Jak byś określił profil ideowy Ruchu Narodowego? Jesteście bardziej nacjonalistami czy konserwatystami? A może syntezą obu nurtów?

Tego typu podziały w Polsce nie są zbyt wyraźne. My z pewnością jesteśmy narodowcami, odwołującymi się do całej spuścizny obozu, który stworzył Roman Dmowski. Z drugiej strony, choć większość z nas nie mówi o sobie jako o konserwatystach, to zarazem mamy najbardziej konserwatywny punkt widzenia na sprawy moralności, kultury czy rolę państwa, spośród wszystkich środowisk politycznych. Natomiast ci, którzy oficjalnie prezentują się w Polsce jako "konserwatyści", bywają niekiedy politykami prounijnymi i niezbyt przebojowymi. Warto też dodać, że do Ruchu Narodowego obecnie trafia szeroka grupa patriotycznej młodzieży, która nie jest jeszcze w pełni uświadomionymi ideowo narodowcami, ale po prostu patriotami, prezentującymi niejednokrotnie dość eklektyczny zestaw historycznych nawiązań. Jest więc przed nami na polu ideowym stała praca, którą na miarę swych sił i środków nieustannie staramy się wykonywać.

W nadchodzących wyborach do Parlamentu Europejskiego Polacy będą po raz pierwszy mieli do czynienia z tak dużą liczbą partii formalnie eurosceptycznych. Czym wyróżnia się Ruch Narodowy? Jak chcecie przekonać do siebie przeciętnego wyborcę?

Z naszej perspektywy w tych wyborach będą tylko dwa komitety eurosceptyczne, więc sytuacja nie różni się gruntownie od poprzednich eurowyborów, kiedy to również mieliśmy dwa eurosceptyczne komitety, UPR i Libertas.

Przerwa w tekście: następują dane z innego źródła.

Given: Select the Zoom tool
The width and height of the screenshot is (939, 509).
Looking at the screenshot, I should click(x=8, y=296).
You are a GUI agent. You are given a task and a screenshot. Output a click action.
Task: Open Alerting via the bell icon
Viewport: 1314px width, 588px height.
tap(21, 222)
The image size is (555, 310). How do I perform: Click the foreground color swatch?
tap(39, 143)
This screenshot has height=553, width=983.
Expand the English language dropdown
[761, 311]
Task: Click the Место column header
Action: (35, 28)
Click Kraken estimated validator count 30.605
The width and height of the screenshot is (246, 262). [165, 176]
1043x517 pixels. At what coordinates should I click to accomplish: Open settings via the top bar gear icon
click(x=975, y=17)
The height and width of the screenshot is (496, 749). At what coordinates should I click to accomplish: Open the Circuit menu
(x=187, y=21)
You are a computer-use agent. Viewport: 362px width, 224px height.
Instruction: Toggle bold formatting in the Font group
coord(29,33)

Choć trzeba przyznać, że partie złożone z polityków wspierających przez ostatnie 10 lat pogłębianie integracji UE i oddawanie kolejnych kompetencji naszego rządu do Brukseli, np. poprzez poparcie traktatu lizbońskiego, którego byliśmy zdecydowanymi przeciwnikami, zaczęły wyczuwać nastroje i akcentować bardziej eurorealistyczną perspektywę. Mam w szczególności na myśli uciekinierów z PiS i PO, którzy tworzą obecnie partie Ziobry i Gowina. PiS także pozwala kilku swoim posłom szermować hasłami krytycznymi wobec Brukseli, ale nie mamy złudzeń co do faktycznej linii tej partii i jej lidera.

Jesteś liderem listy warszawskiej, czyli tej listy, na którą oddadzą również głos nasi rodacy na obczyźnie. Czy w swojej strategii wyborczej uwzględniasz również głos Polonii jako być może dla Ciebie decydujący?

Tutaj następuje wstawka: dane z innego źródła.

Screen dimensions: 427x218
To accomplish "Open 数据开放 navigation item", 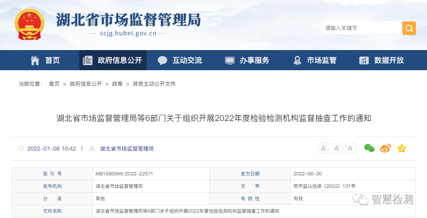I will [x=382, y=60].
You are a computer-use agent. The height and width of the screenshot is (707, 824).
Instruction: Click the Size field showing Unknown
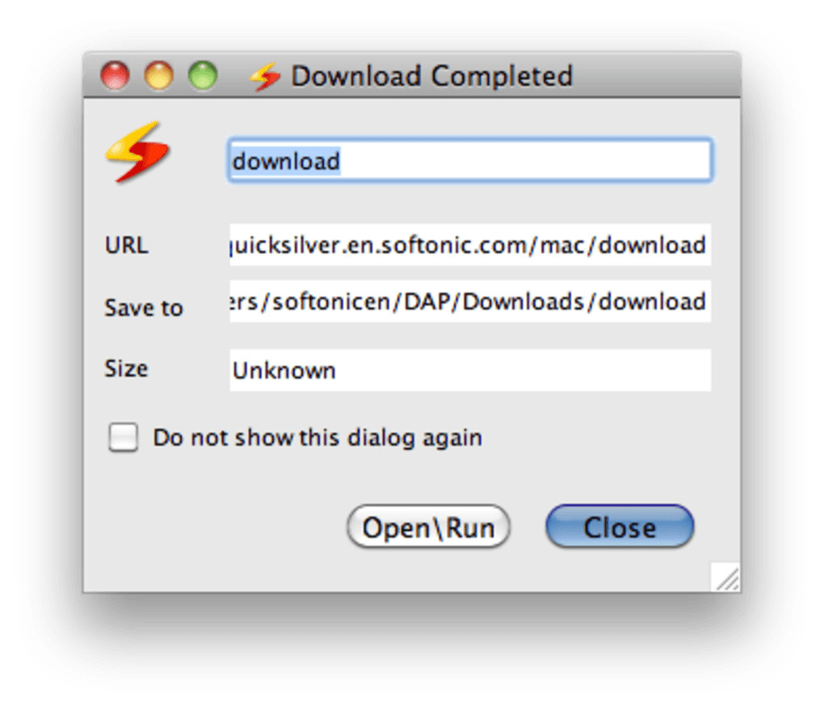[x=470, y=370]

Ruch Narodowy jest chyba jedynym środowiskiem społeczno-politycznym, które wprost do swojego programu włączyło sprawy Polaków mieszkających poza granicami Polski. W pierwszej kolejności rzecz dotyczy Kresowiaków, przełamujemy w tej sprawie zmowę milczenia wszystkich sił politycznych, które kosztem Polaków na Kresach nieskutecznie chciały budować antyrosyjską koalicję z Litwą i Ukrainą oraz "demokratyzować" Białoruś. Kompletnie nic im z tego nie wyszło, a w tym czasie Polacy na Wileńszczyźnie zostali wykluczeni z reprywatyzacji i ograniczono odrębność ich szkolnictwa, Polacy na Białorusi są stopniowo rusyfikowani, a Polacy na Ukrainie ponad dekadę musieli czekać na tak skromny symbol, jak Dom Polski we Lwowie.

Podnosimy także kwestię nowej polskiej emigracji zarobkowej do UE, jej praw i braku wsparcia państwa dla wychowania ich dzieci w polskim duchu i języku. Staramy się też budować kontakty z tzw. starą emigracją. Dla przykładu ja w tym roku miałem spotkanie z kręgami polonijnymi w Paryżu.

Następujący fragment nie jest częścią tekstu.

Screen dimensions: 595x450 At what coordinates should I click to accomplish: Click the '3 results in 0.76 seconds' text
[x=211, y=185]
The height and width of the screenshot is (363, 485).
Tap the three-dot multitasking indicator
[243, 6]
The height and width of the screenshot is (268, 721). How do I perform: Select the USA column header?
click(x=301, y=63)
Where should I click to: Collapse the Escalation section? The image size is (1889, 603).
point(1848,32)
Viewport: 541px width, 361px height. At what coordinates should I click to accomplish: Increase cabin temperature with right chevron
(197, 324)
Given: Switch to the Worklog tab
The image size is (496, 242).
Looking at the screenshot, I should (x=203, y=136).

Przeszkodą dla bardziej ofensywnej kampanii w kręgach Polonii jest w tej chwili głównie fakt, że dysponujemy bardzo skromnymi środkami finansowymi i działamy niemal wyłącznie za własne, dość skromne oszczędności, w przeciwieństwie do partii parlamentarnych, które rok w rok otrzymują z budżetu sumy ok. tysiąckrotnie większe niż to, co my możemy zebrać z darowizn od sympatyków. Ten stan uważamy za rażąco niesprawiedliwy.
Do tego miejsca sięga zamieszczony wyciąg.